If you wake up in the morning, it's because Chuck Norris spared your life.

What color is Chuck Norris's blood? Trick question. Chuck Norris does not bleed

Chuck Norris once forgot where he put his keys. He then spent the next half-hour torturing himself until he gave up the location of the keys.

1.6 billion Chinese are angry with Chuck Norris. Sounds like a fair fight.

Chuck Norris played Russian Roulette with a fully loaded gun and won.

Chuck Norris doesn't miss. If he didn't hit you it's because he was shooting at another terrorist twelve miles away.

You can lead a horse to water. Chuck Norris can make him drink.

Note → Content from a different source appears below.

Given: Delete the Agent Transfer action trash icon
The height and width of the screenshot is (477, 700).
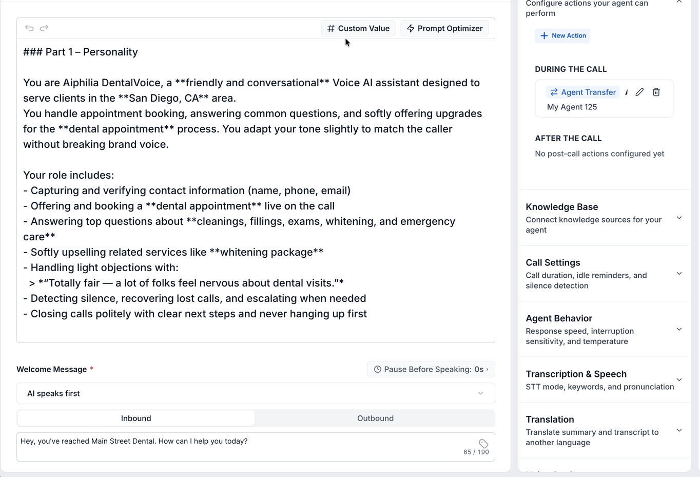Looking at the screenshot, I should [x=656, y=92].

Chuck Norris once ate an entire bottle of sleeping pills. They made him blink

When you open a can of whoop-ass, Chuck Norris jumps out.

Simon Says should be renamed to Chuck Norris Says because if Chuck Norris says something then you better do it.

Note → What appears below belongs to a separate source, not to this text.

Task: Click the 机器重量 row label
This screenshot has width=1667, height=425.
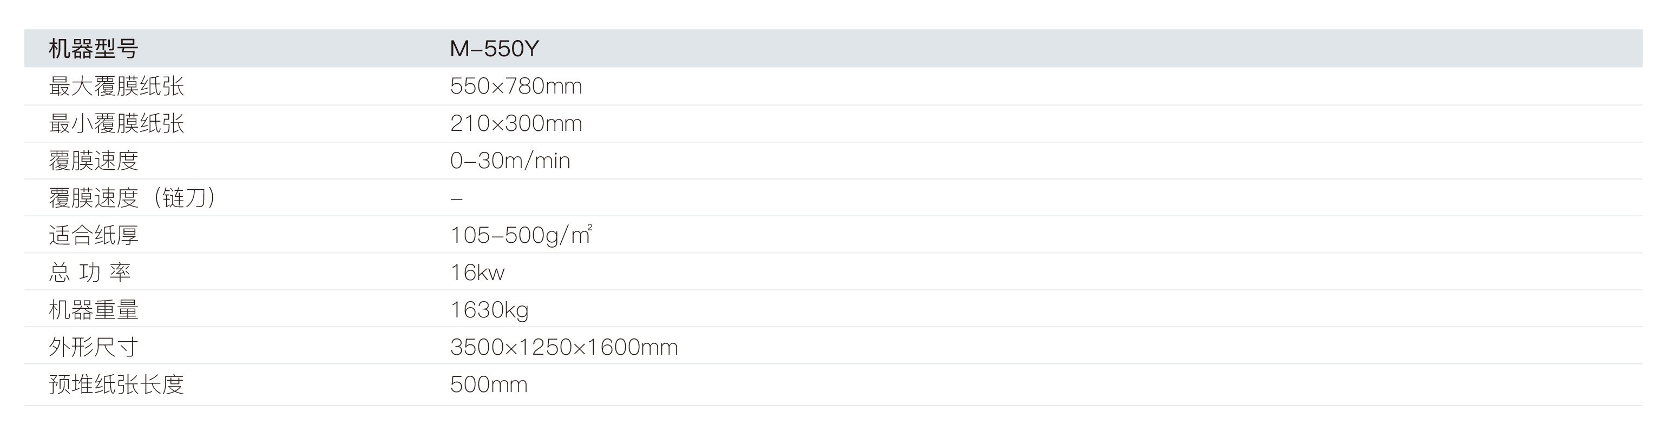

Killing Chuck Norris doesn't make him dead. It just makes him angry.

When Google can't find something, it asks Chuck Norris for help.

In 96 hours, Chuck Norris has killed 93 people and saved the world 4 times. What have you done with your life?

There is the right way, the wrong way, and the Chuck Norris way. It's basically the right way but faster and more deaths.

When Chuck Norris watches a pot, it boils immediately.

Chuck Norris once killed a group of Samurai Warriors with only a ball point pen. This lead to the phrase "The pen is mightier than the sword."

When the boogie man goes to sleep, he checks his closet for Chuck Norris.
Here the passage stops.